As Brace argues, the diminution of the practice of tithing is a sign of the reduction of religious sacrifice as it inversely corresponds to the increasing enclosure of common lands. The cats emerge as a hybrid excess of the erasure of the Christian sacral. In relegating this excess to Europe’s outside, Crusoe’s cats mark the simultaneous outside to the emergent Protestant ethic via their connotation of the economics of excess and ritual and this, in turn, is figured through European and non-European others. In this light, we can begin to see the economic rationale (however irrational) of othered practices of excessive consumption that loom large in Defoe’s account, like cannibalism—one of Defoe’s key motivations for enclosing his compound (to avoid the “Hands” of savages and barbarians).

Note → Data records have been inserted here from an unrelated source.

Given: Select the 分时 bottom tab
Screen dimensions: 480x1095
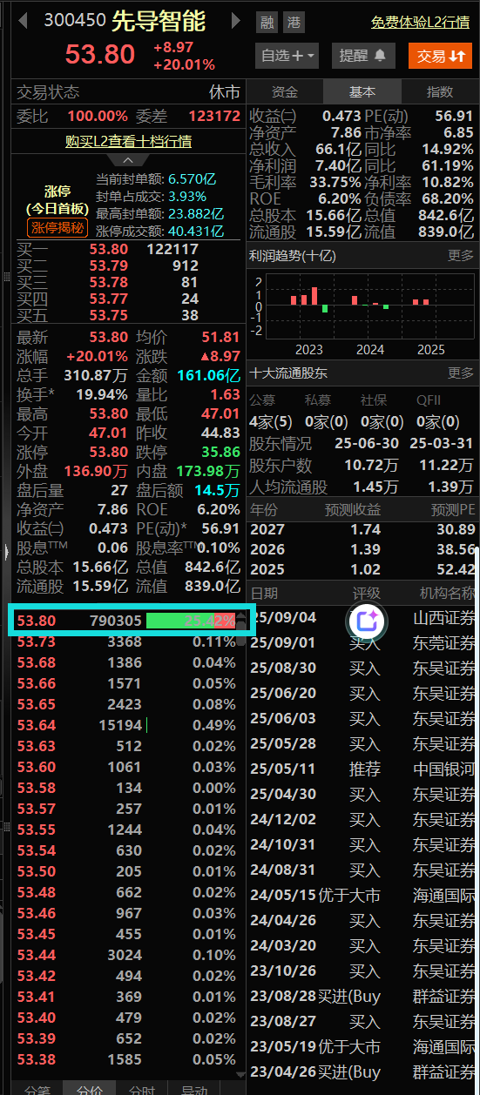Looking at the screenshot, I should pos(142,1087).
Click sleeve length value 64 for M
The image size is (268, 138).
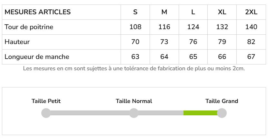(164, 57)
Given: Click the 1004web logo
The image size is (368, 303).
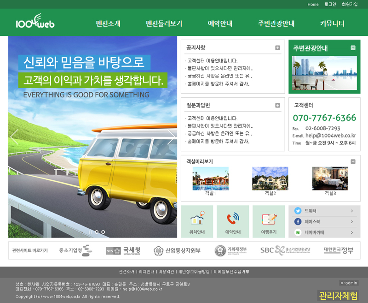Looking at the screenshot, I should coord(35,22).
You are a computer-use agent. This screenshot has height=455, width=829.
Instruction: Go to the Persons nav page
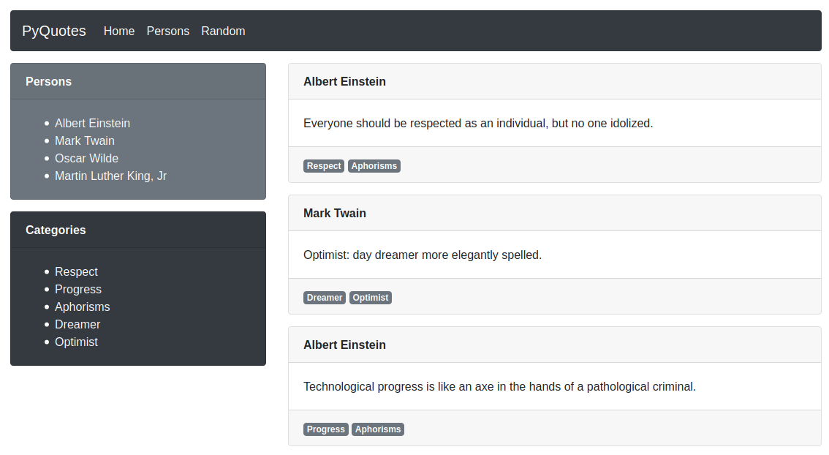167,31
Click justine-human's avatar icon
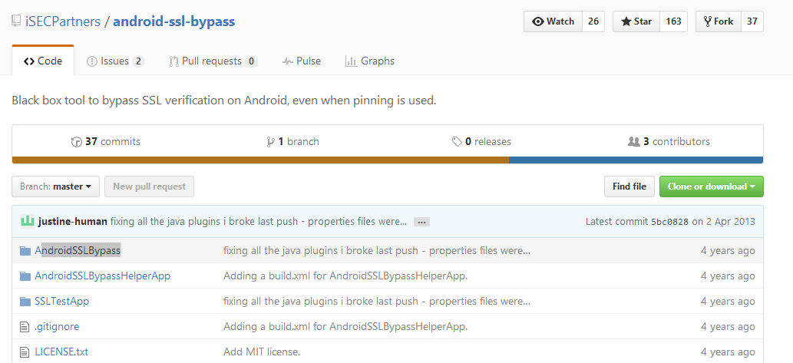 tap(28, 221)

While the tithe was consistently associated with the despised practices of the papacy, Defoe appears more concerned with the regulation of non-Christian forms than with fear of Popery.30 Like the figural wildness of the cats, this feared religious alterity is to be managed through the hand—a manual metaphorics. In the Further Adventurers of Robinson Crusoe Crusoe happily joins with a Papist against the greater evil of the island’s new population of “Spaniards” who “were the main Body of the [island’s] Family” but have neglected to baptize their “savage” wives (1). In the Further Adventures the papist’s solution for ensuring the civilization of the island and of its place in Christendom is to “take the work out of the Hands” of Crusoe’s hybrid populace of savages, Spaniards, and wayward Englishmen (23). Before savages and “Idolaters” can corrupt them, the papist insists Crusoe should, “teach them the knowledge of the true God.” Here the “Hand” connects labor and proselytism at the foundation of commonwealth—indeed of pastoral care more generally. The metaphorics of the hand frames this categorization of people into forms of life wherein the pastoral actor in the wilds of foreign possessions is rewarded for his proselytizing efforts by the guarantee of future dominion. Pleased with his good works, Crusoe later notes, “it is a valuable thing indeed, to be an instrument in God’s Hand to convert seven and thirty Heathens to the knowledge of Christ” (26; emphasis added). In celebration for the sovereign’s return, Crusoe’s subjects roast five goat Kids (9). In the Crusoe fictions, the hand itself is refused manumission by its ongoing role in the economics of pastoral care from goat to slave to subject. Defoe’s reconciliation of labor and providence through metaphors of species property. Between the cat, the goat, and the hand that divides and binds them, figurations of animality and difference reveal the complementary emergences of economic subjection, religious transformation, and the taxonomy of life.

Cat-astrophe

Since I opened through Aristotle, it would do to temporarily return to the classical politics in order to ground the discussion. In the Poetics “the king” must be “the natural superior of his subjects” even as the subjects of his sovereign protection must also be “of the same kin and kind” as he (BW 1143). In order to be exchangeable, chattel beings like Crusoe’s goats are arbitrarily removed from the family, that is, from the status of kin. Yet in Defoe’s fiction the goats are the offspring of the first tame goat, which, we saw, became one of Crusoe’s “domesticks.” In narrativizing this paradox, Defoe’s “analogy of animals” succeeds in narrating the modern form of political subordination with precision. The goat Kid, like Friday are the first and most familiar creatures in a process of defamiliarization that estrange their offspring (which are clearly “of the same kin and kind”) to the status of inert possessions. In Crusoe, as I have argued, secular modern narratives of sovereignty and economy retain a metaphorics of descent and familiarity which thoroughly retains the residues of Christian individualism, even as they are converted into new symbolic forms.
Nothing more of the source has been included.